#### TASK INSTRUCTIONS:
List every row below that contains the string "Page", copying each such row in full.

#### EXERCISE INPUT:
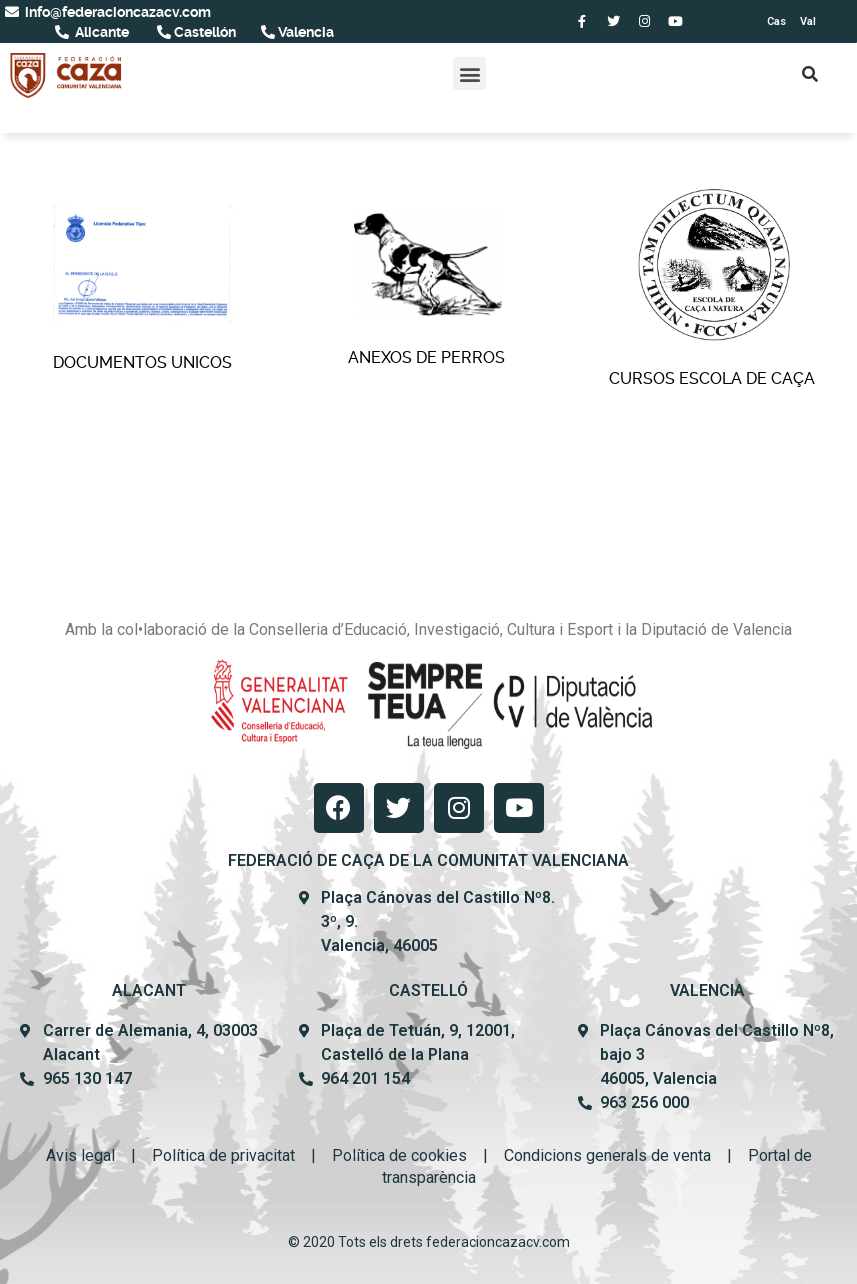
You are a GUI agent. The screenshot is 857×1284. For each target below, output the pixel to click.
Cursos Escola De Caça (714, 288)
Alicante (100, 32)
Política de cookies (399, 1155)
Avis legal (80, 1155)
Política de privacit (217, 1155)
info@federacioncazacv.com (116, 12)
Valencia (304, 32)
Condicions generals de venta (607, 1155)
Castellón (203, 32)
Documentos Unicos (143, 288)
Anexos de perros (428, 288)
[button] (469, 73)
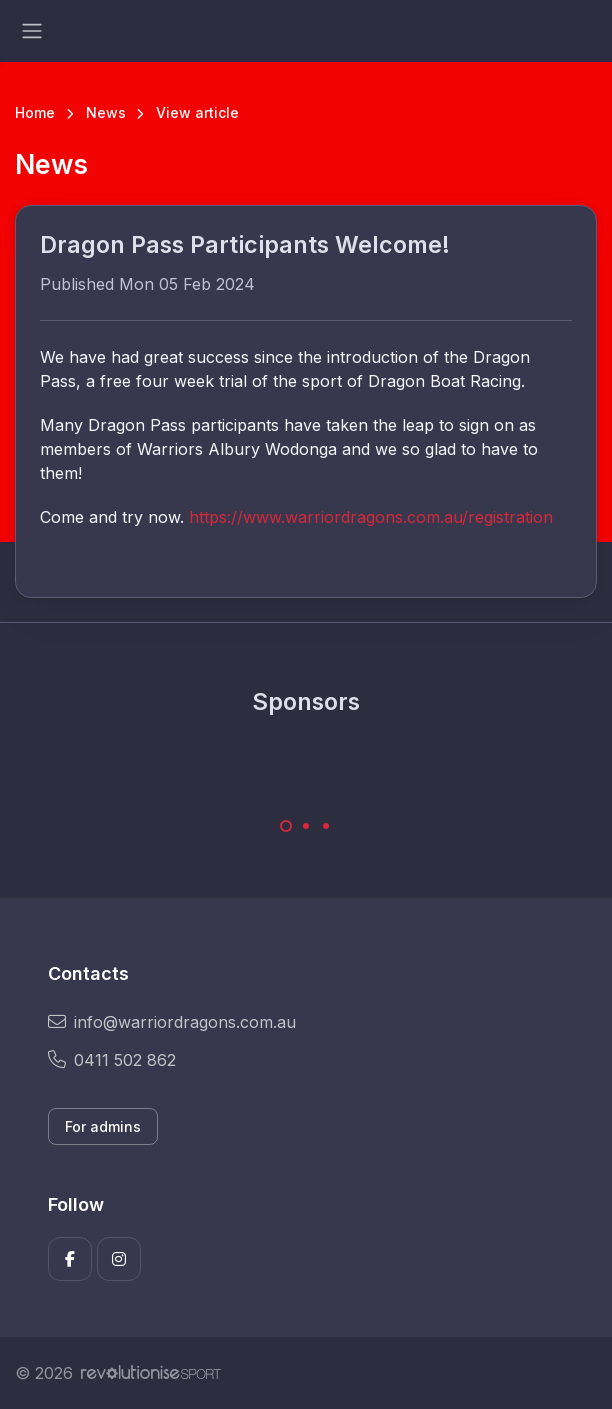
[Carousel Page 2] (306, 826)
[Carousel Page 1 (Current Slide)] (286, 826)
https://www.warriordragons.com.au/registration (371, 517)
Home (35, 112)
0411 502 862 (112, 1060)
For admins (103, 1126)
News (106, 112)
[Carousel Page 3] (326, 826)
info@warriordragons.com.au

#### PROBLEM SOLUTION:
[Carousel Page 2] (306, 826)
[Carousel Page 1 (Current Slide)] (286, 826)
[Carousel Page 3] (326, 826)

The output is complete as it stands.